Last week, before heading downstairs to inventory more Carte du Ciel charts, I revisited the Adler's new exhibit on the history and profound impact of telescopes, which was featured in my last post. Not surprisingly, I saw some things I hadn't seen the week before.
One of my discoveries was a quotation attributed to Galileo, which I decided on the spot would become the quote of the Week here, but reading it also reminded me that a number of figures in the extraterrestrial life debate believed the sun was undoubtedly inhabited, too; over a period of several centuries, the plurality of worlds included solar beings.
Detailed closeup of magnetic structures on the Sun's surface (H-alpha wavelength) on August 22, 2003. Credit: Swedish 1-m Solar Telescope (SST) operated by the Royal Swedish Academy of Sciences (Oddbjorn Engvold, Jun Elin Wiik, Luc Rouppe van der Voort).

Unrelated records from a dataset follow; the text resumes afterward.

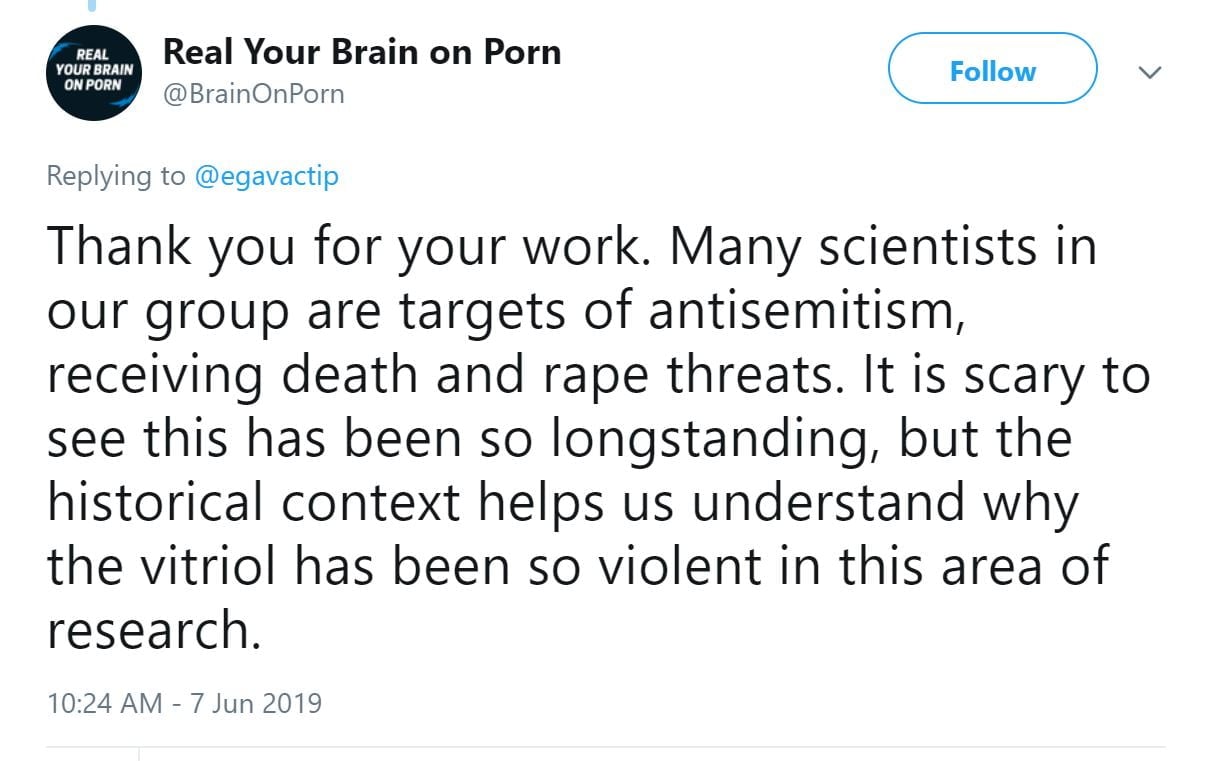Click the Follow button
The height and width of the screenshot is (761, 1206).
point(992,69)
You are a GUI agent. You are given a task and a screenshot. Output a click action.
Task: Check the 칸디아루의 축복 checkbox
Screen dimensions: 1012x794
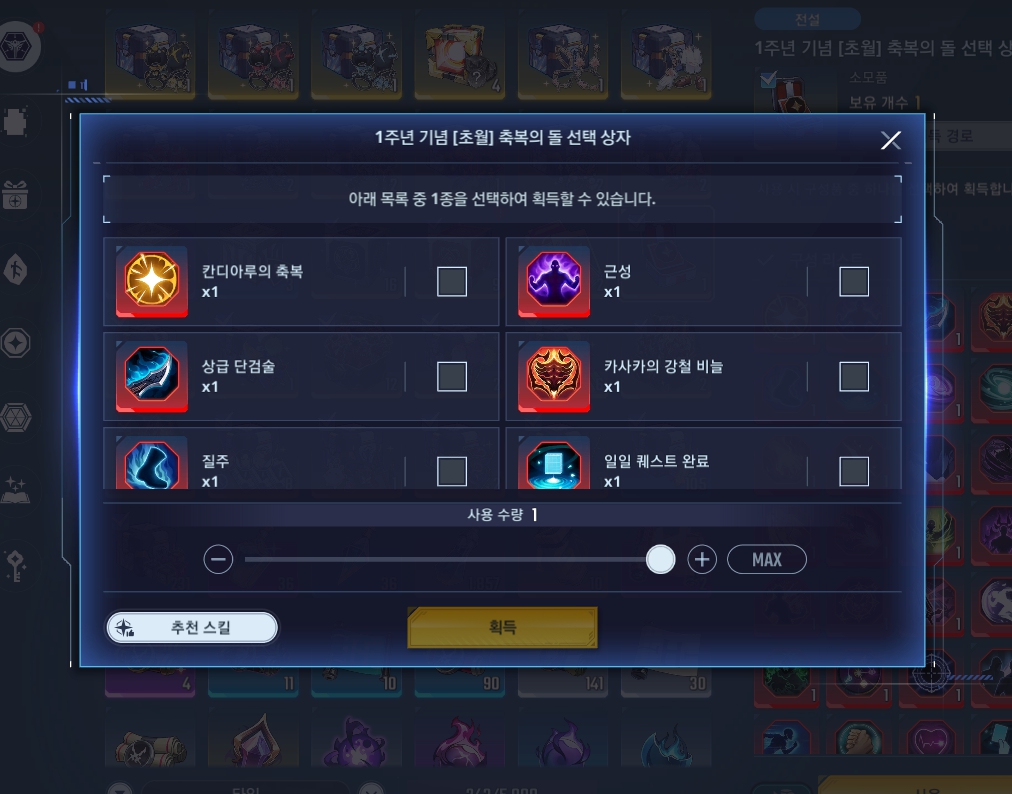point(452,281)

Today it takes a special kind of imagination to consider life on our sun or any other star. After all, these are off-the-charts dynamic hostile places where nuclear fusion and superheated gas in the form of plasma reign, producing both electromagnetic radiation (visible light and heat are examples) and particle radiation (protons and electrons) with such force and in such quantities at such high temperatures for so long that the human mind can scarecly take it in.

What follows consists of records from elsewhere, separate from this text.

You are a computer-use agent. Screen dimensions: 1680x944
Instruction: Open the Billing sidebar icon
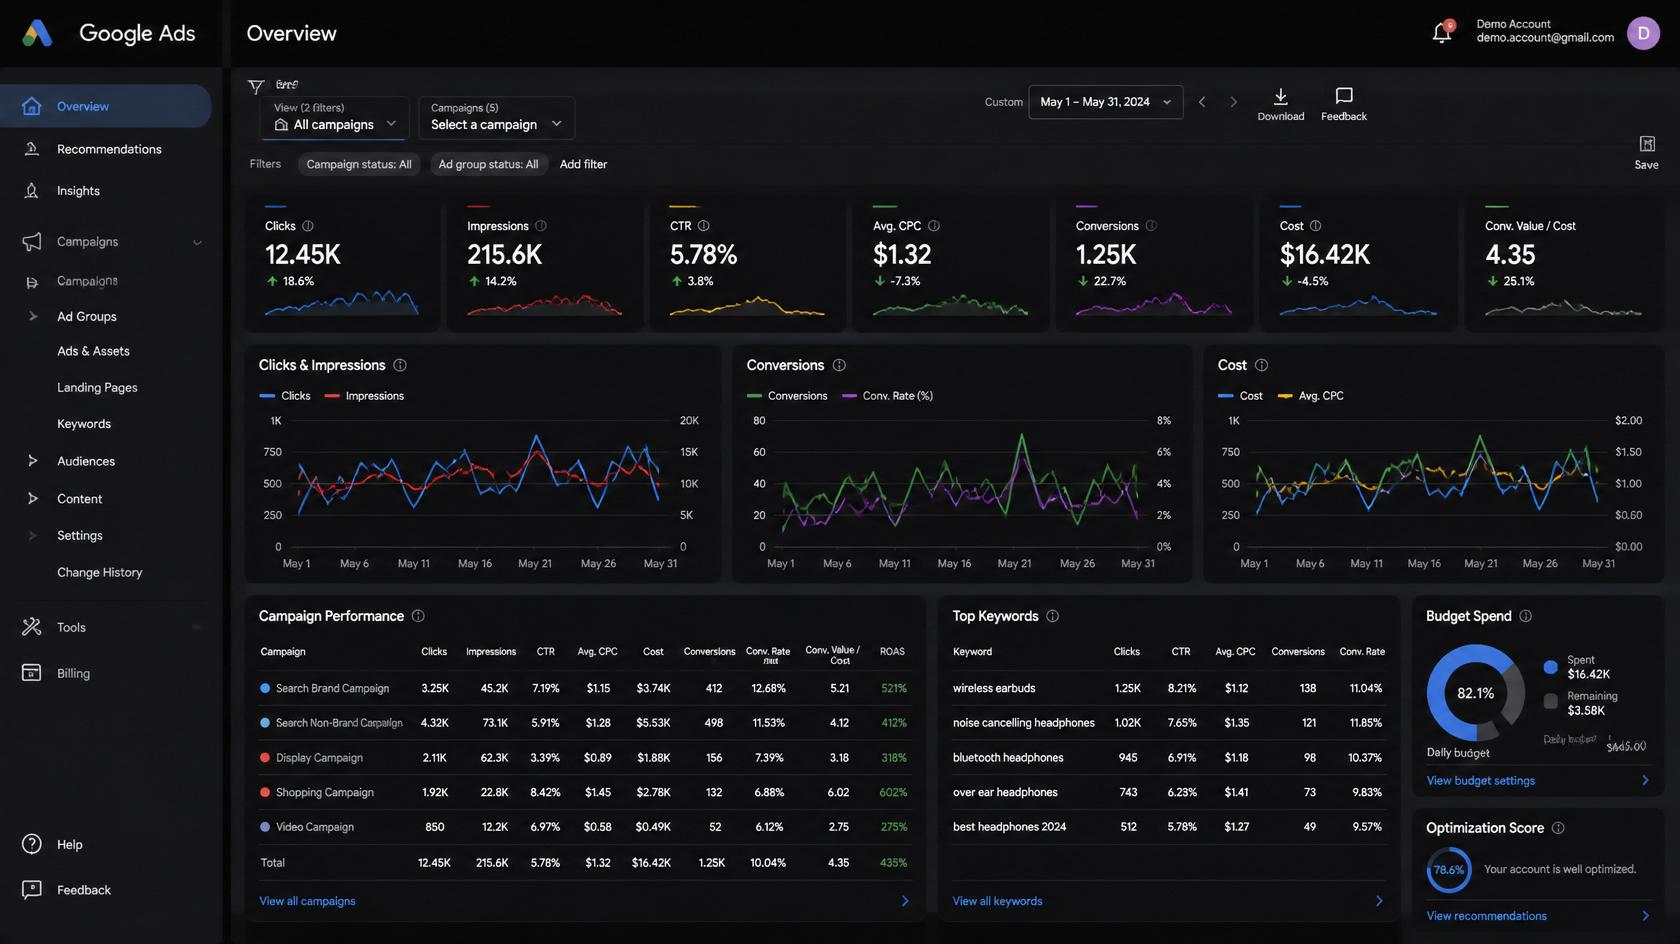32,673
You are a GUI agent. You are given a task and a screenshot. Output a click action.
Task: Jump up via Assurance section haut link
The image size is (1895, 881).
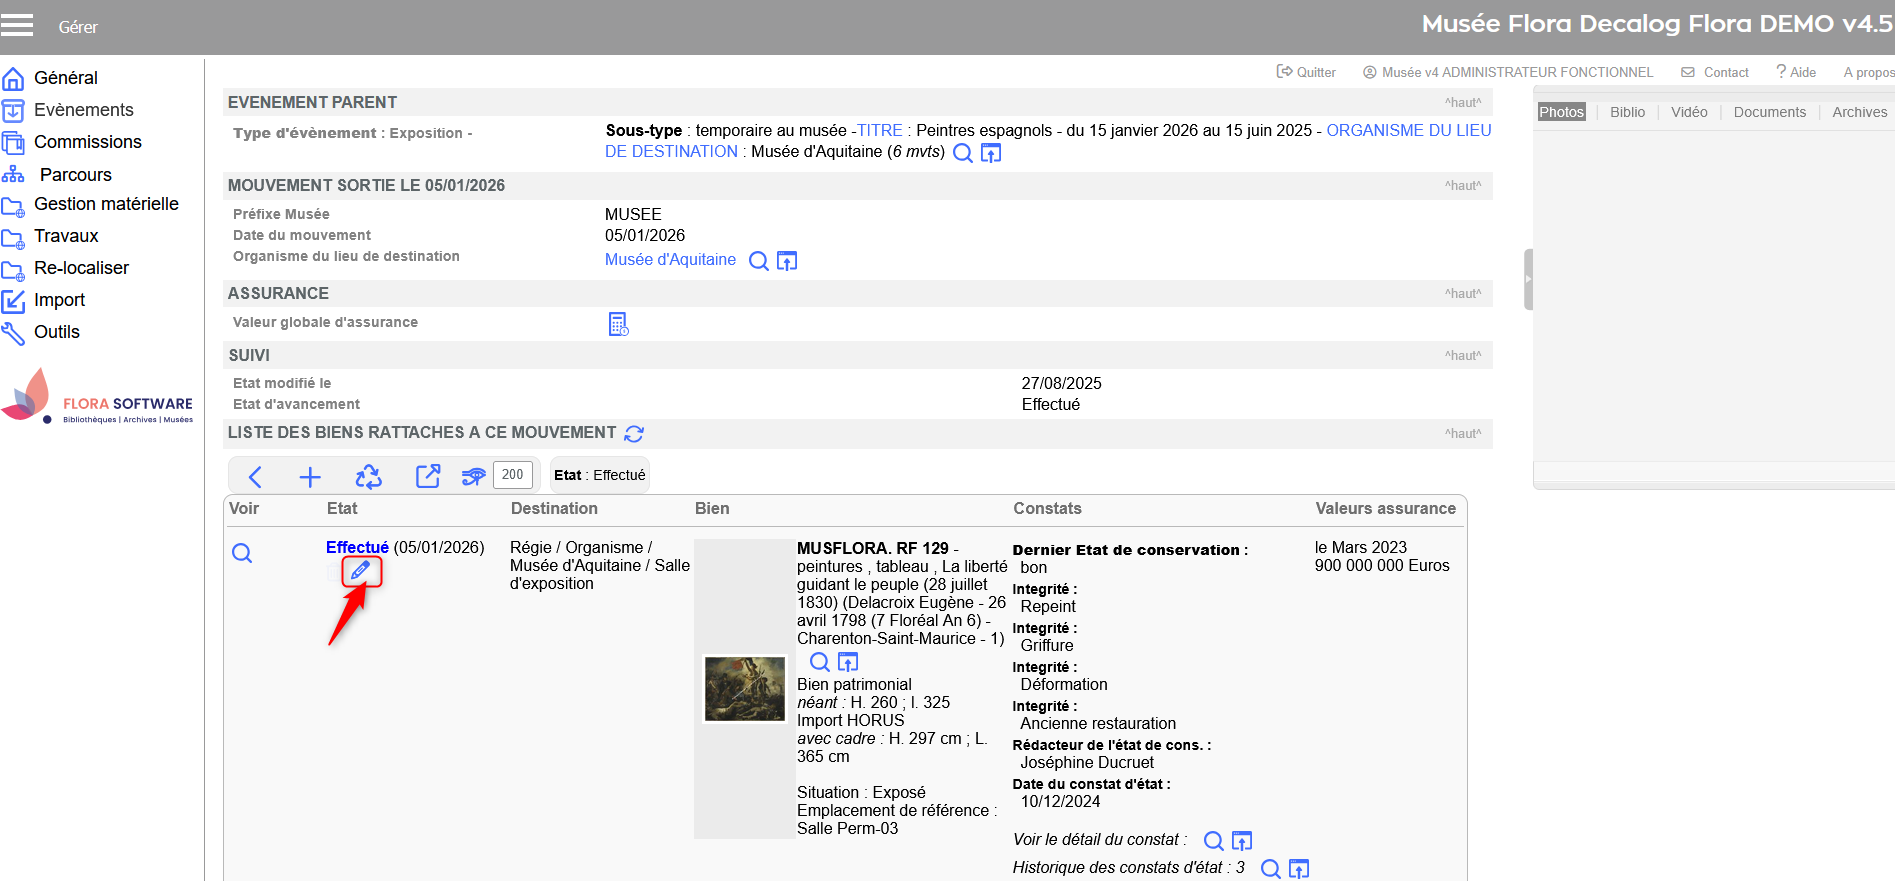click(1462, 294)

But in the mid-15th Century, some 200 years after Western Christian scholars began studying Ancient Greek texts, a Roman Catholic philosopher, mathematician, and astronomer named Nicholas of Cusa (1401-1464), also known as Cusanus, published a work that discussed solar beings -- and other extraterrestrials -- for the first time in the context of the extraterrestrial life debate. His De docta ignorantia (Of Learned Ignorance) was essentially a theological and philosophical exploration of the limits of human rational thought and science. Today it is widely regarded as a masterpiece of the Middle Ages.

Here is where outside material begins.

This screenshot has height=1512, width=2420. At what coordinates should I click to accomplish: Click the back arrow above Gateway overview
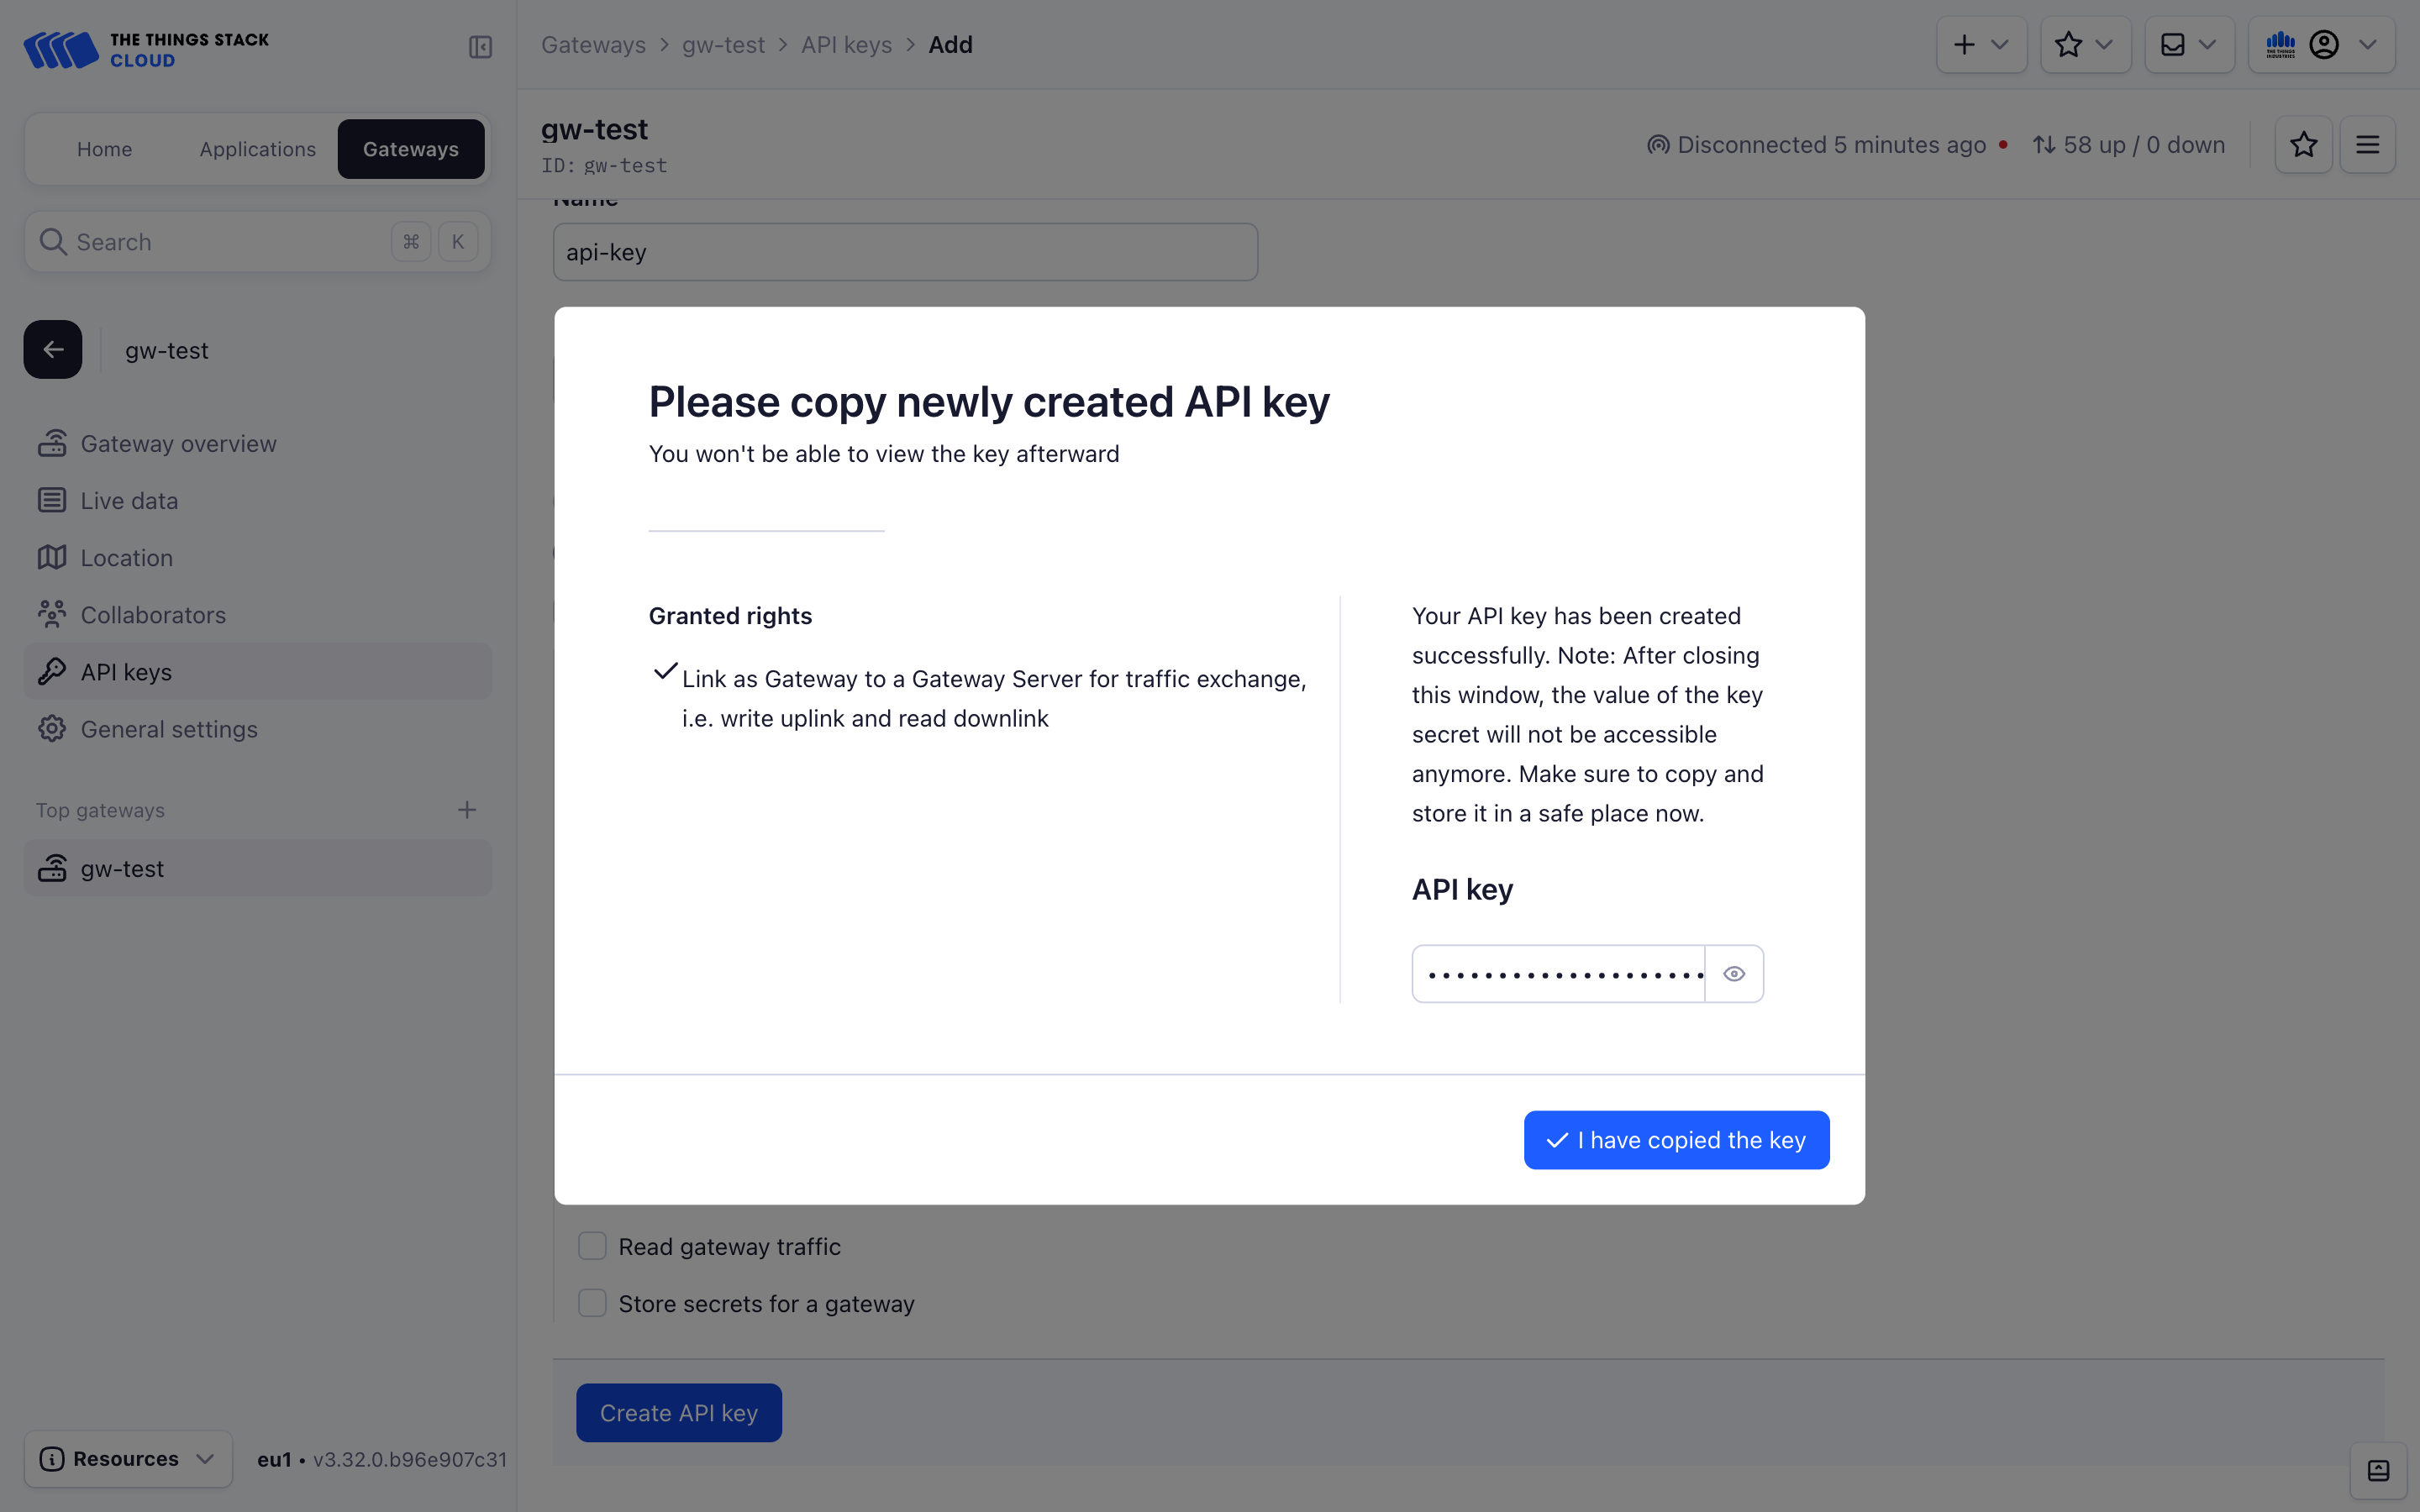click(x=52, y=349)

For Nicholas of Cusa, imagination and speculation were essential tools for moving beyond these limits. Only through them could human beings approach a more complete (but always imperfect) understanding of God and the cosmos. When applied to the subject of life beyond Earth this is what he said:
Life, as it exists on earth in the form of men, animals and plants, is to be found, let us suppose, in a higher form in the solar and stellar regions. Rather than think that so many stars and parts of the heavens are unihabited and that this earth of ours alone is peopled -- and that with beings, perhaps of an inferior type -- we will suppose that in every region there are inhabitants, differing in nature by rank and all owing their origin to God, who is the center and circumference of all stellar regions . . . Of the inhabitants then of worlds other than our own we can know still less, having no standards by which to appraise them. It may be conjectured that in the area of the sun there exist solar beings, bright and enlightened denizens, and by nature more spiritual than such as may inhabit the moon . . .
Image of an erupting solar filament above Active Region 9077 on July 19, 2000. Filaments are concentrated bundles of magnetic field filled with relatively cool gas, suspended in the solar corona. Credit: Dick Shine, NASA/TRACE
More spiritual or not, these possibly "bright and enlightened denizens" were part of a visible universe populated with creatures created by God.
Casanus knew this idea would be sensitive to Church leaders because of the difficulties other inhabited worlds presented for Christian beliefs about divine incarnation and redemption. But by presenting them within the context of a philosophy that included speculation and clear qualifications -- not to mention employing his own considerable political skills -- he managed to avoid serious trouble for himself.
In fact, apparently there was no trouble at all. Within a decade of publishing De docta ignorantia Casanus was installed as a cardinal of the church. Others interested in the subject of life beyond Earth at this time would not be so fortunate (see Next stop, below).
Interestingly, the existence of life on the sun was an idea that persisted even into the early 20th Century. Fewer and fewer persons trained in astronomy made the suggestion as time passed, but as Michael Crowe writes in The Extraterrestrial Life Debate, 1750-1900, no less than the eminent British astronomer John Herschel (1792-1871) thought the sun might be the home of "organisms of some peculiar and amazing kind." This was in 1861.
BTW, if you're fascinated by the images above as much as I am, there are 19 more to be found here. And more here.
It's remarkable how a few minutes of wandering can lead to so many places.